ACTIVITY >>
Should pictures appear among the records, leave them out, and copy exactly only the lines from the first through the one with "Task: Click the More Information button", inclusive.

RECORDED DATA >>
----

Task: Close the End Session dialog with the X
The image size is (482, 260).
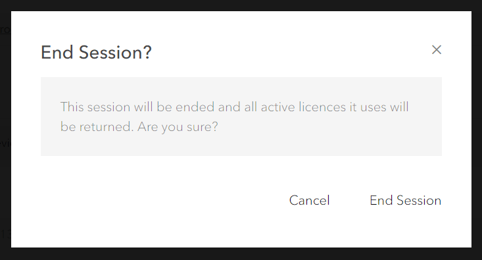Action: click(436, 49)
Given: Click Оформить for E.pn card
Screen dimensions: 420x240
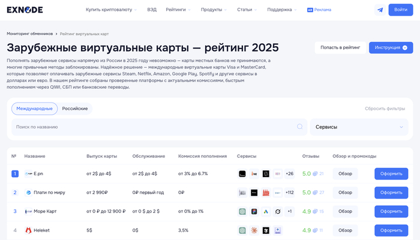Looking at the screenshot, I should tap(391, 174).
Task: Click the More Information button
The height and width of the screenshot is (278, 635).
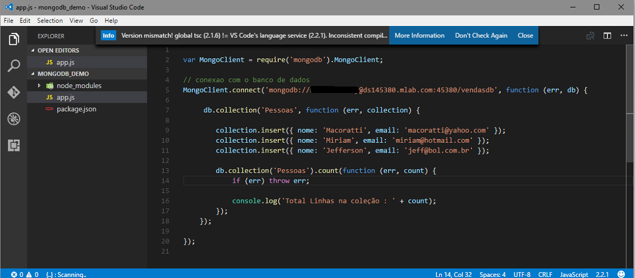Action: pos(419,36)
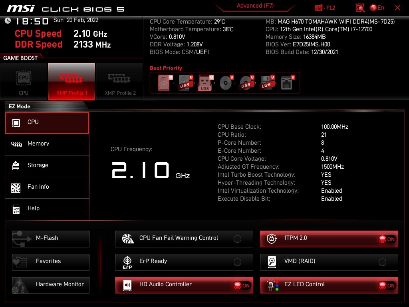Open the Memory section in sidebar
The width and height of the screenshot is (409, 307).
point(47,144)
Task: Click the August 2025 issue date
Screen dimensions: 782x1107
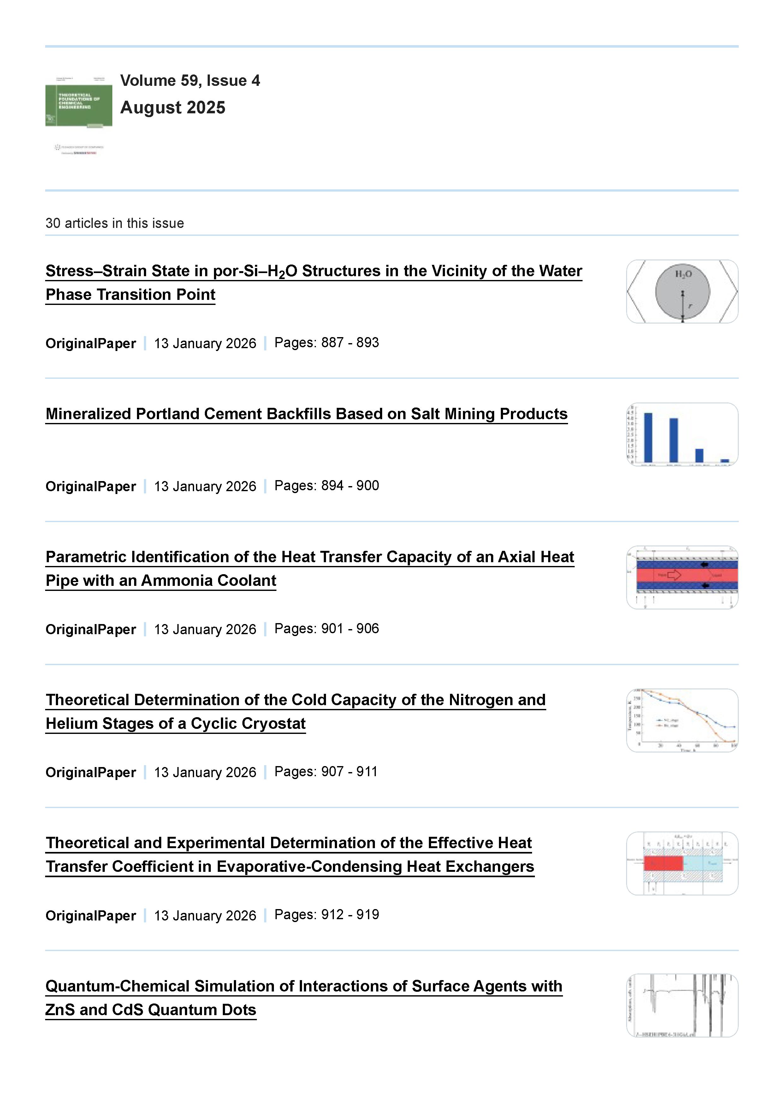Action: point(173,108)
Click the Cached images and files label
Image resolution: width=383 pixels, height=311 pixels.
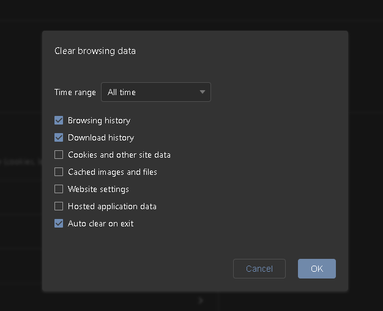click(113, 172)
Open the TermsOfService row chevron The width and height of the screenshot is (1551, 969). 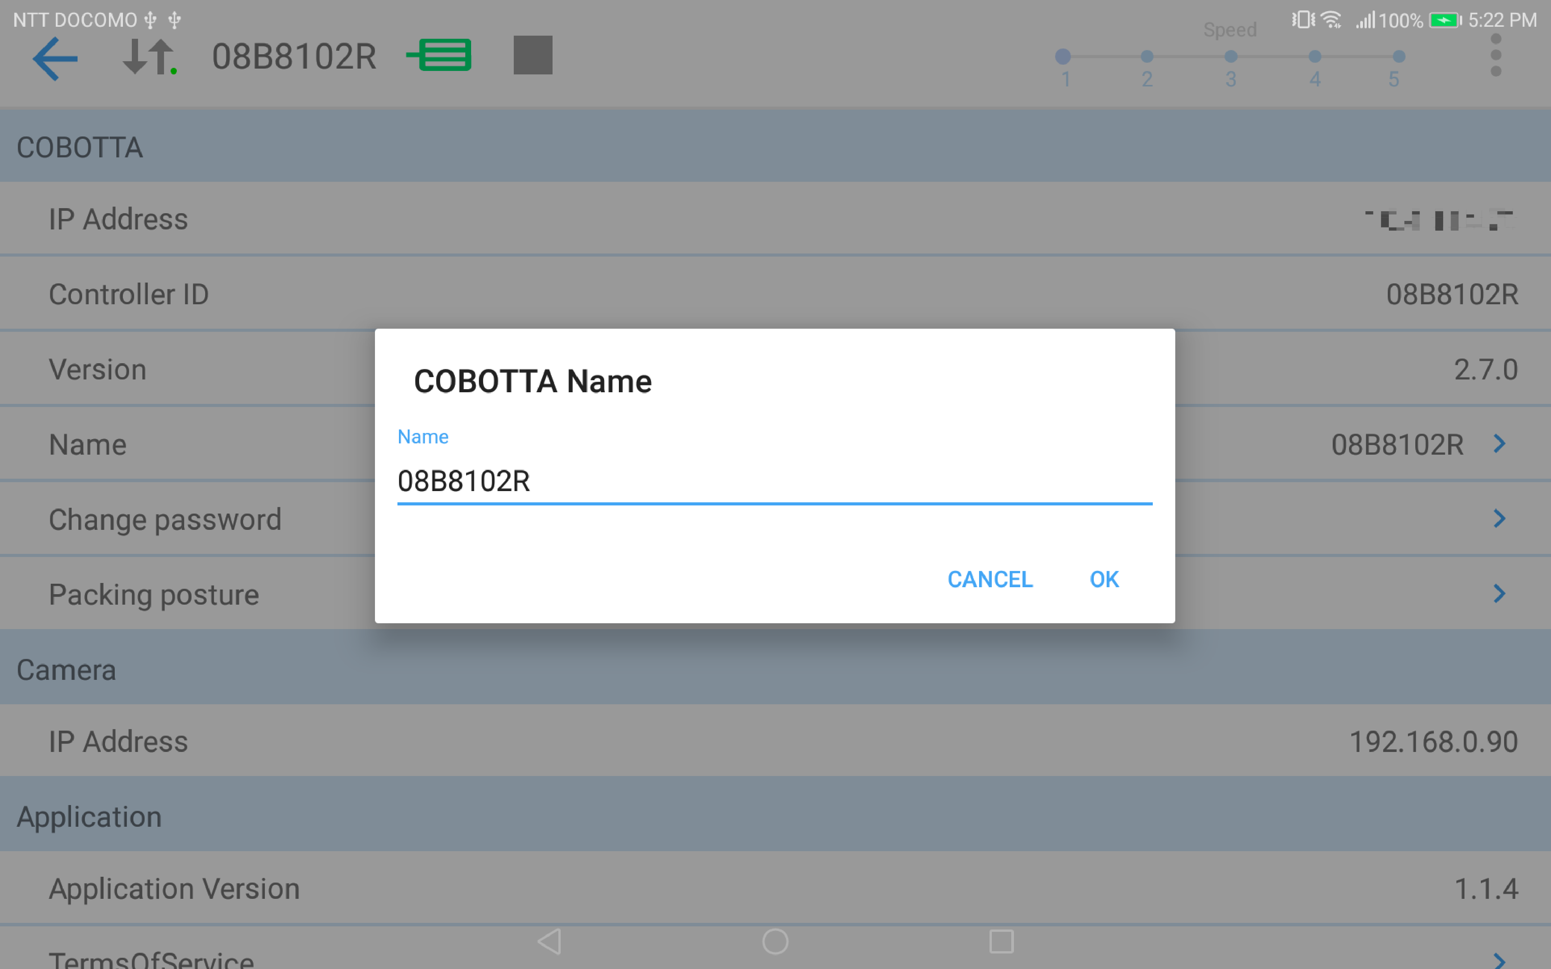(x=1499, y=959)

----

SOLUTION >>
Task: Close the End Session dialog with the X
The image size is (482, 260).
Action: click(436, 49)
Given: Click Оформить for E.pn card
Screen dimensions: 420x240
Looking at the screenshot, I should tap(391, 174).
Task: Click the More Information button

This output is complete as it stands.